(Source data)

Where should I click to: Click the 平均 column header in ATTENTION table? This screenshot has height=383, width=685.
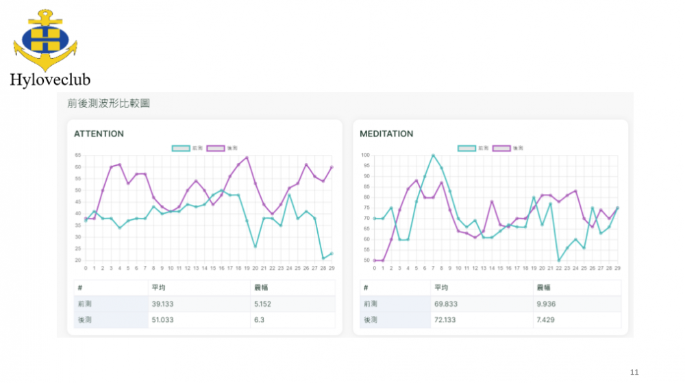click(158, 288)
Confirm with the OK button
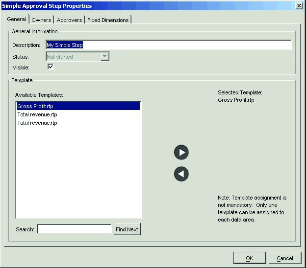Viewport: 306px width, 268px height. point(249,258)
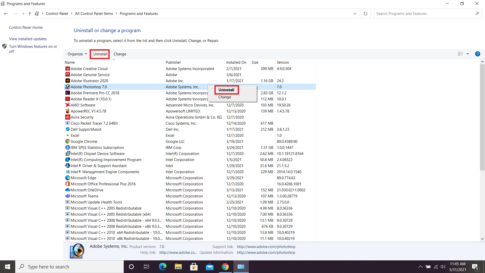Screen dimensions: 485x273
Task: Click the Google Chrome icon in taskbar
Action: coord(225,267)
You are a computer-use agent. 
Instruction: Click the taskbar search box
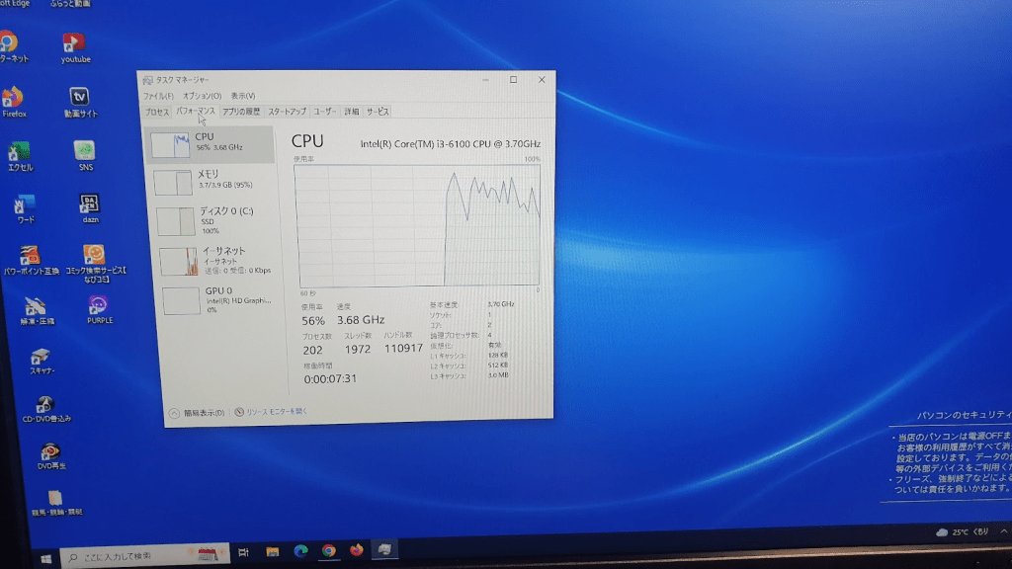click(128, 557)
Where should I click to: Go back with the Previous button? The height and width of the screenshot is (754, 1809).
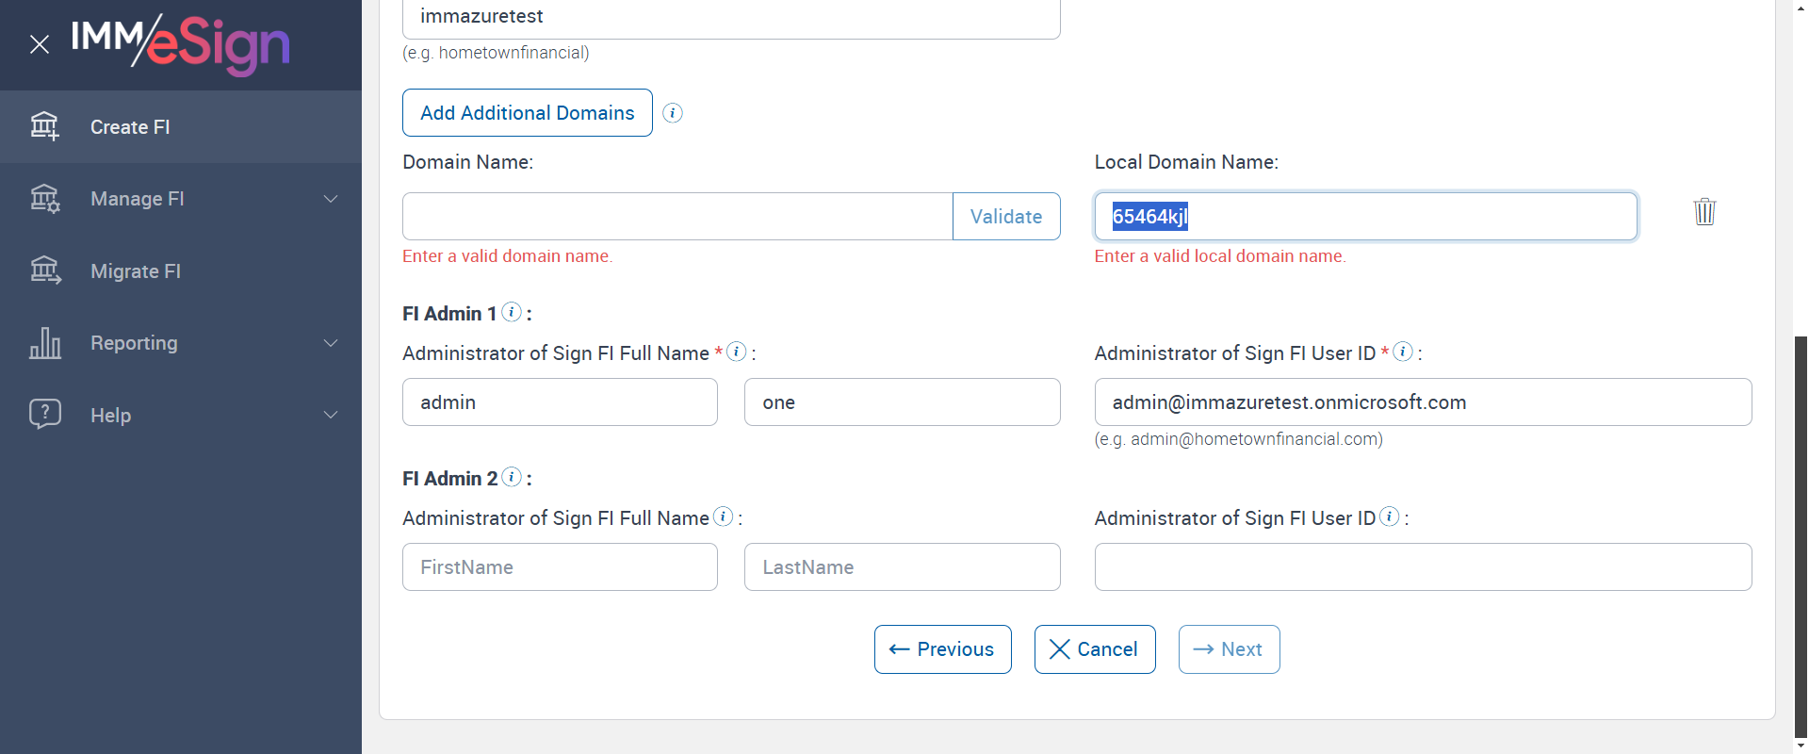[942, 649]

(End Source data)

● Task instructions
An unchanged copy of the data, images excluded, is all that should be given.

● Result of the task
Where should I click to: Click the 平均 column header in ATTENTION table? This screenshot has height=383, width=685.
click(158, 288)
Confirm with the OK button
Viewport: 306px width, 268px height. point(249,258)
Screen dimensions: 485x273
Task: Click the Google Chrome icon in taskbar
Action: coord(225,267)
You are a computer-use agent. 
Instruction: Click the taskbar search box
click(128, 557)
Where should I click to: Go back with the Previous button? The height and width of the screenshot is (754, 1809).
[942, 649]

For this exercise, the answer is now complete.